Do not create ten skills before the project has real usage. Start by writing ordinary instructions in `AGENTS.md` and project docs. When you see the same workflow succeed three or four times, promote it into a separate file like `docs/skills/add-endpoint.md`. Include the checklist, expected commands, common mistakes, and what the agent should report back. Keep it practical: inputs, steps, verification, output.

This also prevents maintenance debt. Agent instructions rot. Models change behavior, dependencies change commands, APIs change names, and your team changes its preferences. Put a small `docs/rot.md` or maintenance note in the project that says which files need review and how often. Root identity and project goals change slowly. Skills and tool instructions change more often. Sub-agent roles change fastest because they depend heavily on model behavior and team workflow.
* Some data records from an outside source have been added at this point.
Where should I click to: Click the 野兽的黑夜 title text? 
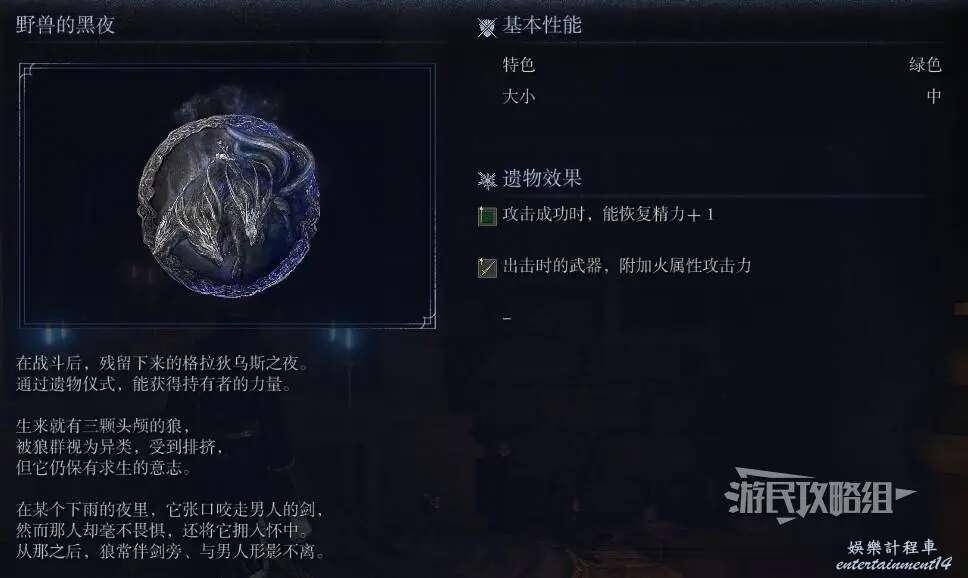pos(65,25)

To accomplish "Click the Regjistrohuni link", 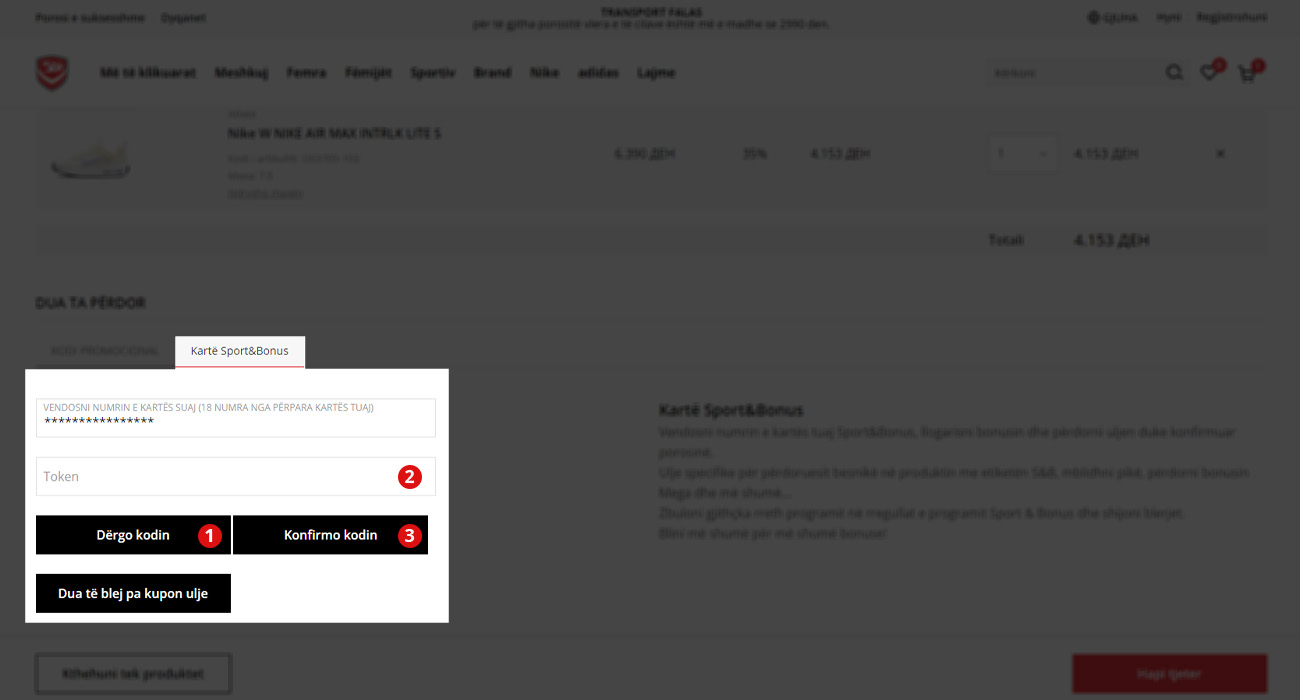I will [1231, 18].

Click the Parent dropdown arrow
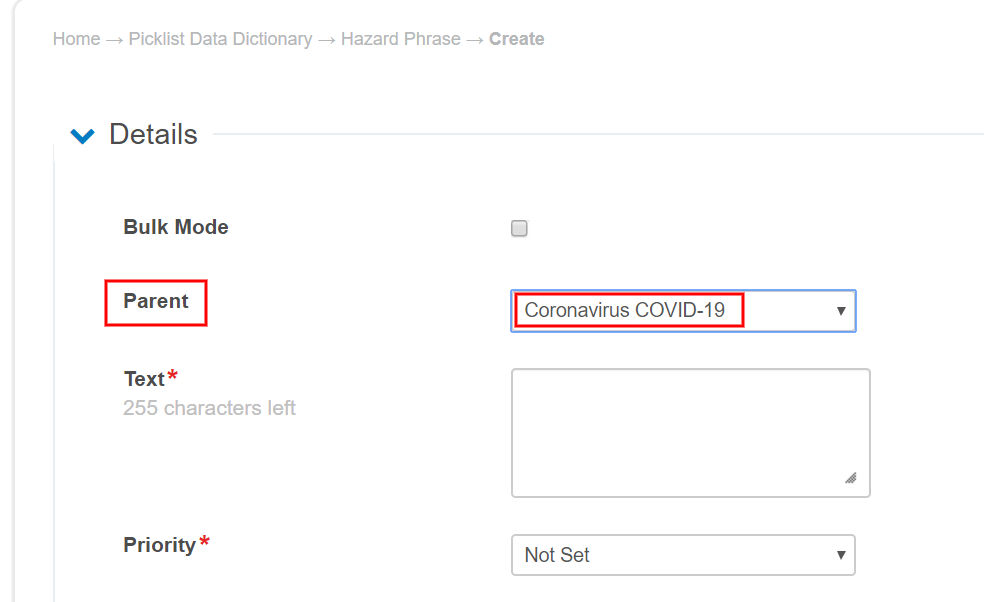[x=841, y=311]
Use Tools And Verification Deliberately

A tool is anything the agent can call outside its own text generation: reading files, editing files, running tests, searching the repo, using a CLI, calling an API, or connecting through MCP. MCP, or Model Context Protocol, is a standard way for an agent to connect to external systems such as GitHub, databases, docs, or internal services. For a beginner project, the important point is not the protocol. It is that every powerful tool needs boundaries.

Write down which commands are safe and expected. For example: `npm test`, `npm run lint`, `npm run typecheck`, `pytest`, or `cargo test`. Also write down what requires permission: deleting files, editing generated code, changing database migrations, pushing to GitHub, touching secrets, or modifying production configuration. If your agent platform supports hooks, use them for deterministic guardrails. A hook is a rule enforced by the environment, such as blocking edits to a protected folder or scanning for private data before a commit.

Verification is the difference between an agent that sounds confident and one that actually helped. Tell the agent what counts as done. A small change might require a focused test. A risky change might require tests, linting, and a second review pass. You can use another model, a code review tool, system logs, or the local test suite as the verifier. The pattern matters more than the tool: spec the task, let the agent change the environment, then check the result with something more objective than its own summary.

Add Sub-Agents Only After The Role Is Clear

Sub-agents are separate agent workers assigned to smaller tasks. One might inspect tests while another reads the API layer. In advanced setups, people run many agents in parallel using cloud environments or Git worktrees so they do not overwrite each other. A worktree is a separate checkout of the same repository, useful when multiple changes need to happen at once without file conflicts.

For your first agent-friendly project, sub-agents should come last. If the main agent does not have clear project rules, sub-agents will multiply confusion. Start with one agent and good instructions. When a responsibility becomes stable, such as "review this change for security issues" or "summarize this subsystem before editing," then write that role down and use it consistently. A sub-agent is worth creating when it has a clear input, a bounded output, and a verification step.

The project you are building is not a dashboard of agent tricks. It is a small operating system for useful work: a lean root file, focused context, reusable workflows, safe tools, and verification. That is enough for a first coding agent to make real edits without inventing the rules as it goes. When the environment tells the agent where to look, what not to touch, and how success is checked, you move from prompting harder to setting up better work.

Key takeaways

  • Use `AGENTS.md` as a short router to project rules, commands, context files, and hard constraints.
  • Keep stable project knowledge separate from noisy threads, logs, and raw research.
  • Promote repeated workflows into skill files only after they have proven useful several times.
  • Define safe tools, permission boundaries, and verification commands before asking for larger edits.
  • Add sub-agents after roles stabilize, not before the main agent has clear instructions.